McArdle on how important it is to be able to learn to fail. Learning how to fail well is one of the secrets to success. I've failed at very many things, over the years. If you're not failing, you're not really pushing yourself. You're not growing. You're not learning important lessons about how to bounce back when -- as is inevitable -- you do hit a wall you can't get over. She's quite right about all this.
No one will listen, of course, because the stakes are too high. It isn't just colleges that think this way, because these markers of perfection aren't really about accomplishment but about obedience to the expectations of your superiors. The Unfailing are reliable, not for the kind of entrepreneurs that McArdle is thinking of when she talks about the Dot-Coms, but for the big bureaucracies that dominate the centers of power in DC and New York.
Get on with one of those, and you're set for life. It won't matter that you've never learned to think for yourself, but only to parrot carefully what you've been told by your superiors is the right answer. That's just what they want you to do. Unfailingly.
4 comments:
Why, that sounds eerily like indoctrination, Grim. Shirley you don't mean that *our* government, institutions of higher learning and business would enjoin in a "Good Ol' Boys Club" in order to further a collective agenda?
Why...that's just silly.
0>;~]
It seems to me that McArdle isn't talking about being able to learn to fail; she's talking instead about a two stage thing: being able to not fear failure and then to recover from it. Those are two different concepts.

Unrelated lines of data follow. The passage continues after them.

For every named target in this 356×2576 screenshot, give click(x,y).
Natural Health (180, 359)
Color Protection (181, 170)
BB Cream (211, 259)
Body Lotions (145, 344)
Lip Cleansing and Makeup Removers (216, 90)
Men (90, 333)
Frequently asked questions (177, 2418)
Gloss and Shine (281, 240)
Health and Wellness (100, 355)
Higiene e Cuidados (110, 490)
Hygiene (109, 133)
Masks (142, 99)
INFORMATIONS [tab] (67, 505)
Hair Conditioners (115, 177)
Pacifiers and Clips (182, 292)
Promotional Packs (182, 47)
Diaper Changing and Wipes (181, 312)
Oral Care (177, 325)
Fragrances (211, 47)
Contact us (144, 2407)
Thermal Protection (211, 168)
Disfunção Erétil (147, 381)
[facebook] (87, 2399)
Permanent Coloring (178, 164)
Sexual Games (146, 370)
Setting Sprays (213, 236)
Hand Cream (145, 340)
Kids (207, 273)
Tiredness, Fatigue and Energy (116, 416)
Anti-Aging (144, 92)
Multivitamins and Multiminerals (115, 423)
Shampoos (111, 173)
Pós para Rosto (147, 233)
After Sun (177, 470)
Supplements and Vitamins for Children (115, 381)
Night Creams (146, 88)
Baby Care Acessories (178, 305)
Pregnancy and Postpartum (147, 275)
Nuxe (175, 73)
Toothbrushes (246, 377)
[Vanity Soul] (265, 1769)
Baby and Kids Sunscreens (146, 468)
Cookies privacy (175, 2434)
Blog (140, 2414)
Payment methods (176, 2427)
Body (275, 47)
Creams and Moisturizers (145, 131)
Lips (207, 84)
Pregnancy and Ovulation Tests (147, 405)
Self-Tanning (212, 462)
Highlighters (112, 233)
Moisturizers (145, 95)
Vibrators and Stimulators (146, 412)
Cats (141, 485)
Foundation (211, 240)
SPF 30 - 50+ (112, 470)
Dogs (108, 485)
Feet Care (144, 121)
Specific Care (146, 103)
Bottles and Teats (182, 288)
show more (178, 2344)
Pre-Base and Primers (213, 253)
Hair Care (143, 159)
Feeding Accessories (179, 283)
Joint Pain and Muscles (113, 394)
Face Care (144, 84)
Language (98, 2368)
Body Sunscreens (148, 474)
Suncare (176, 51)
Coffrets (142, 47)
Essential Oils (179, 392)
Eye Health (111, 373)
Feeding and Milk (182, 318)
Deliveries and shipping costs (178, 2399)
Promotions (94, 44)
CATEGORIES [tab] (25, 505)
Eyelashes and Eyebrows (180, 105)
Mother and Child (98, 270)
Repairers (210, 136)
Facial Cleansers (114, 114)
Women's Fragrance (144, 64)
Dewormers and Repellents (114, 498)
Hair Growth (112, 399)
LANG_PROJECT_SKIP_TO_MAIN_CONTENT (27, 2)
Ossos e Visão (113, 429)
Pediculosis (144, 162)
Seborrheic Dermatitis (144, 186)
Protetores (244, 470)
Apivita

Learning to fail is to learn to accept it and to say, "Oh, well." And you never get to the part about recovery. You never get past the early failure that is, barring an immensely hot hand, nearly inevitable.
As to the (near) inevitability of failure, that's true only in the intermediate stages. For those who truly have learned the lessons McArdle wrote about at the link, they'll never fail the final endeavor; at worst, they'll just run out of time before succeeding at it.
Eric Hines
...they'll never fail the final endeavor...
Or maybe they will. But it will be for highly honorable reasons.
One has to learn to lose fear of failure (in practice/training) so that one may learn from it and have greatly reduced chances of failing at the time one is tested. We work hard to get that message through to our architecture students. Too many won't explore ideas, won't look, but will restrain themselves to production of the already known (a dangerous place for one young and still unlearned).